Segment Start: SOURCE DATA
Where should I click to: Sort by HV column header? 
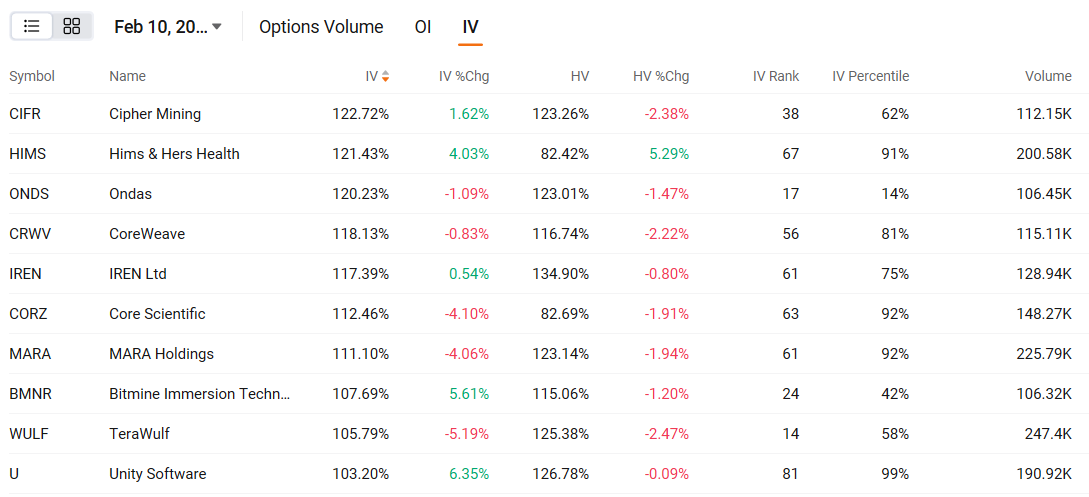pyautogui.click(x=579, y=76)
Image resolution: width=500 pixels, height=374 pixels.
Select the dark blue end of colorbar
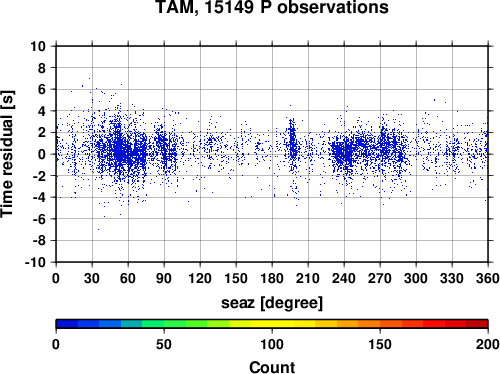click(67, 324)
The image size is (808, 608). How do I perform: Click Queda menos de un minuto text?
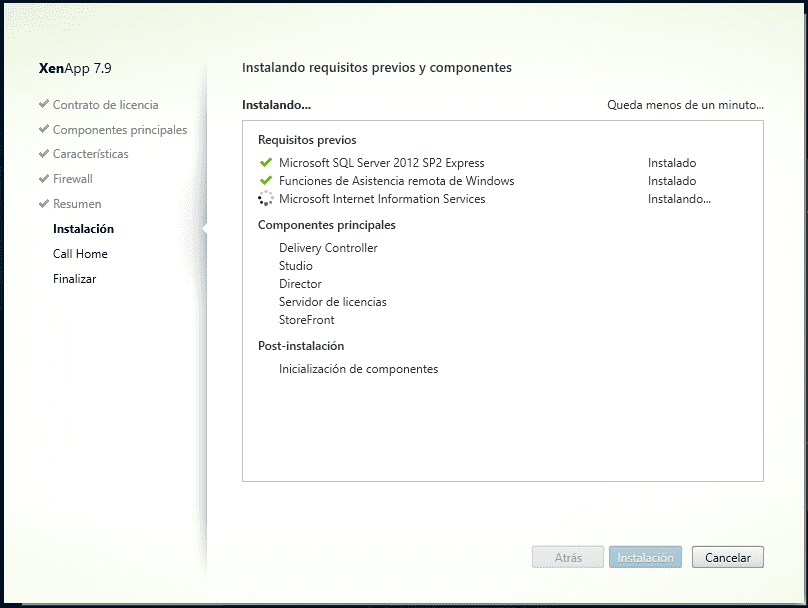684,104
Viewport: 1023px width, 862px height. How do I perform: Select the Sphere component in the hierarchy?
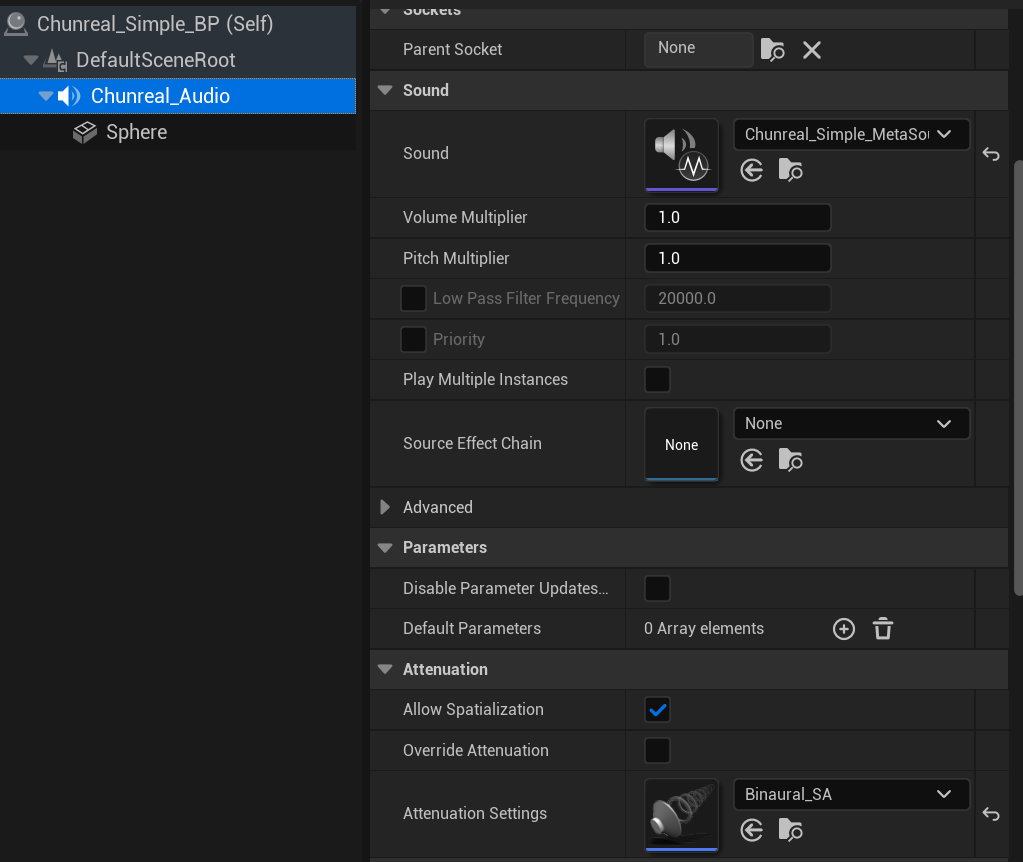[136, 131]
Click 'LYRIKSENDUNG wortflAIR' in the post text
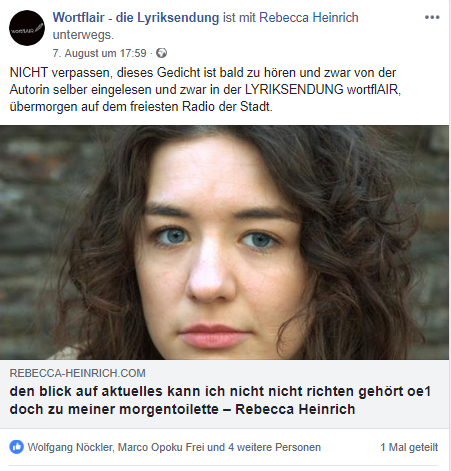 [x=323, y=89]
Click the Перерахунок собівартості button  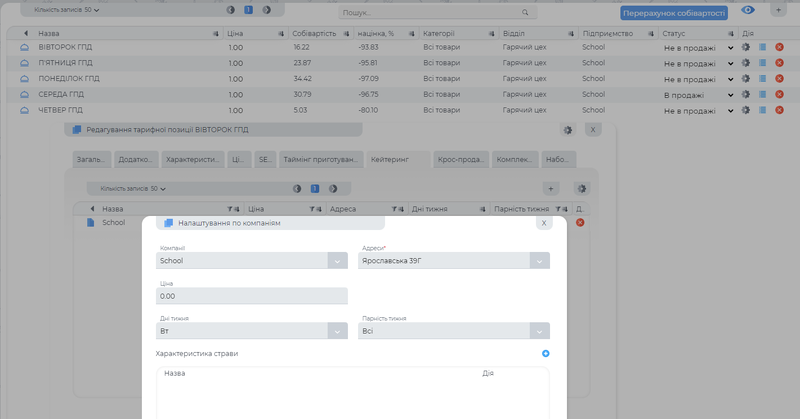pyautogui.click(x=673, y=13)
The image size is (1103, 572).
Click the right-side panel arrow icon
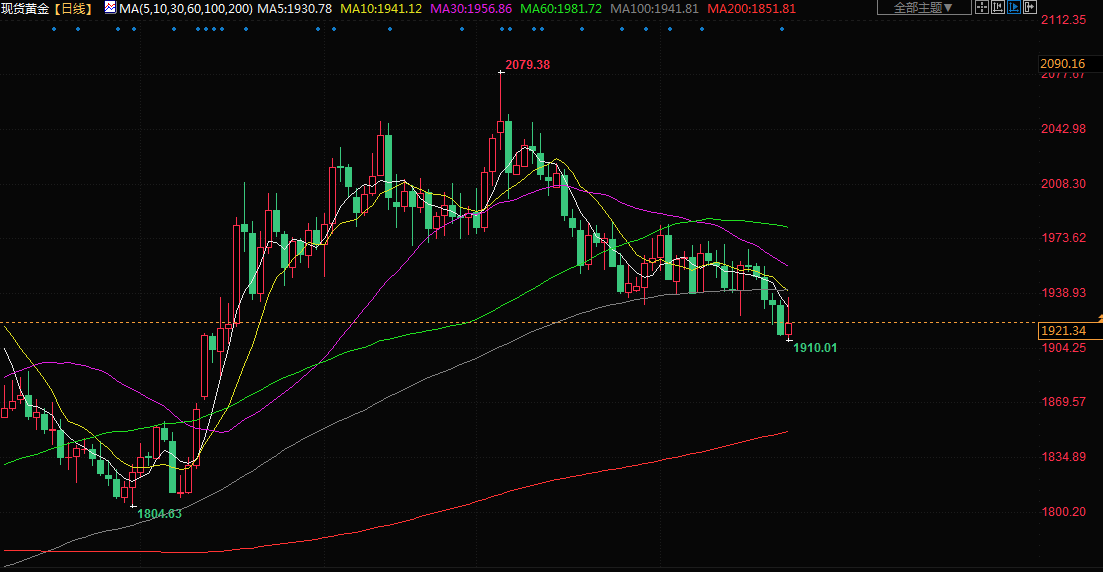(x=1032, y=8)
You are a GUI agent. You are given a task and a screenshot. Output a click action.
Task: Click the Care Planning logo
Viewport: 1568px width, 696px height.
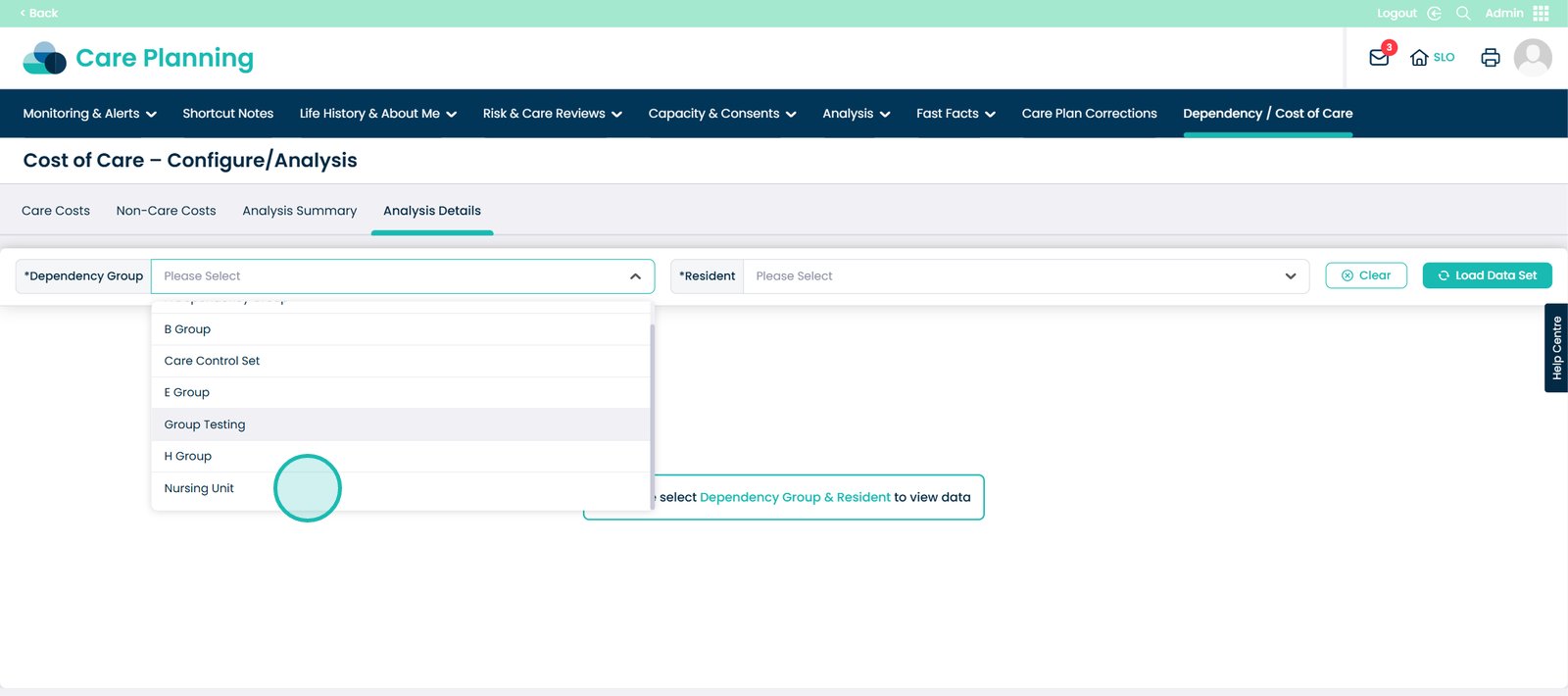[138, 59]
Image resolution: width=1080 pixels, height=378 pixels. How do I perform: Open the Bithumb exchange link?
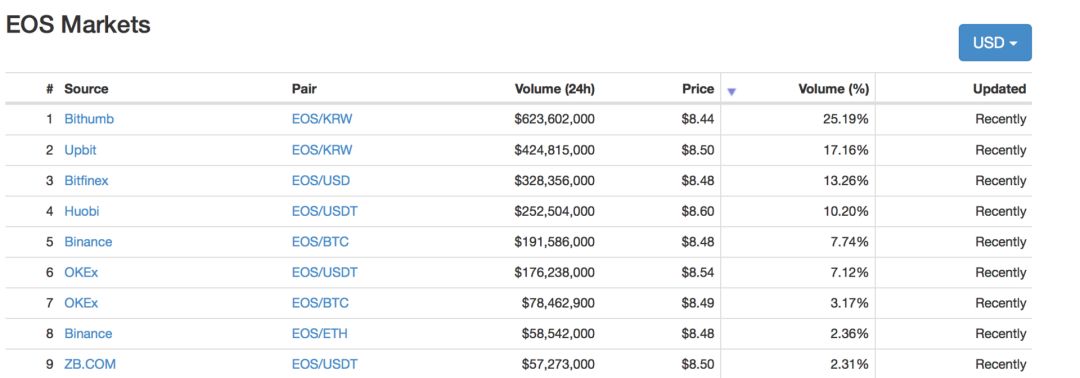[89, 119]
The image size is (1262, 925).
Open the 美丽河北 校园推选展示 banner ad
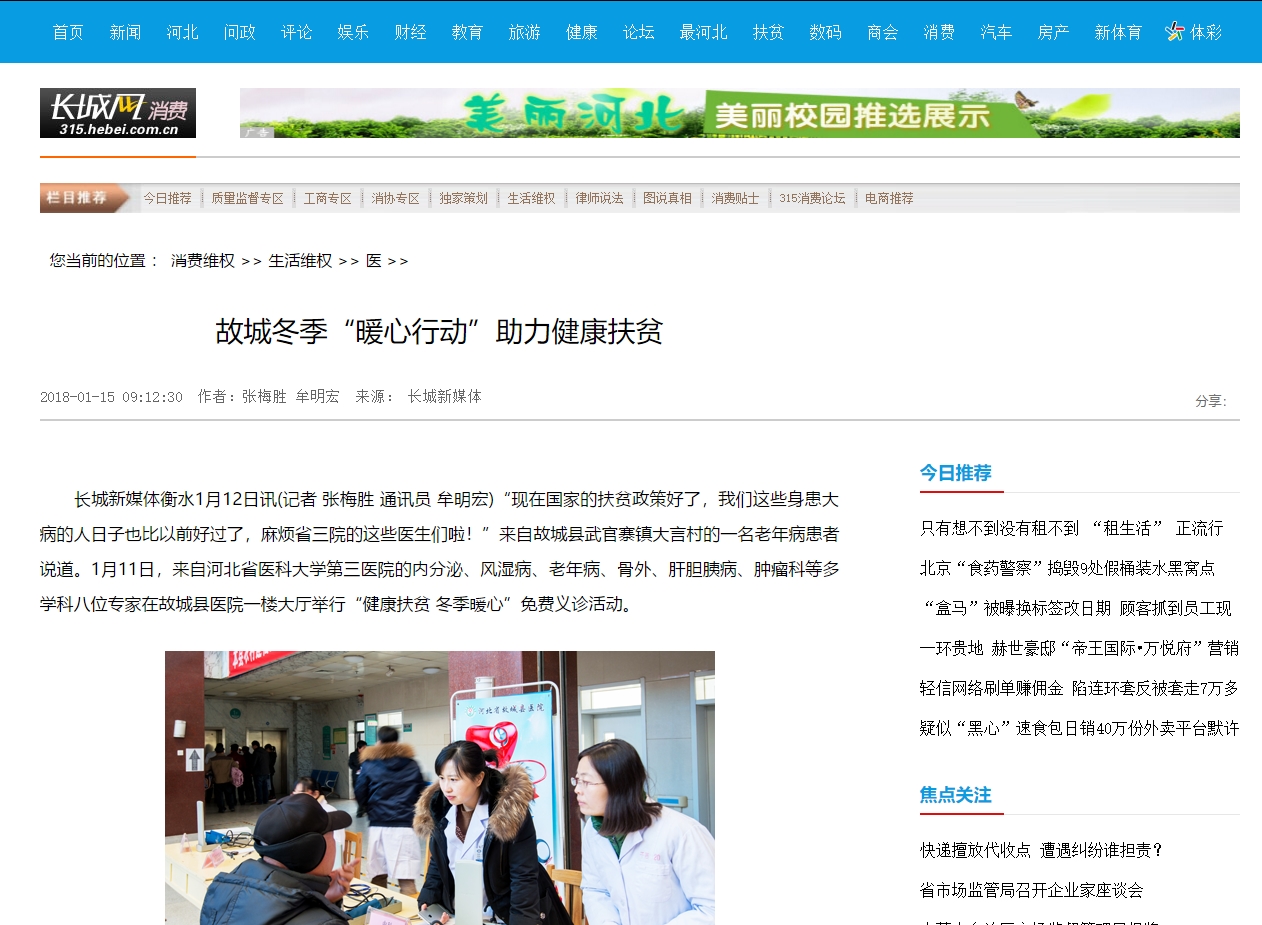[x=739, y=113]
Segment End: SOURCE DATA
- [PROBLEM DETAILS]: Pictures stay out. Copy exactly, and only, the lines from the one containing "The image size is (1262, 925)." through the end of the data.

- [EXERCISE OUTPUT]:
The image size is (1262, 925).
Open the 美丽河北 校园推选展示 banner ad
[x=739, y=113]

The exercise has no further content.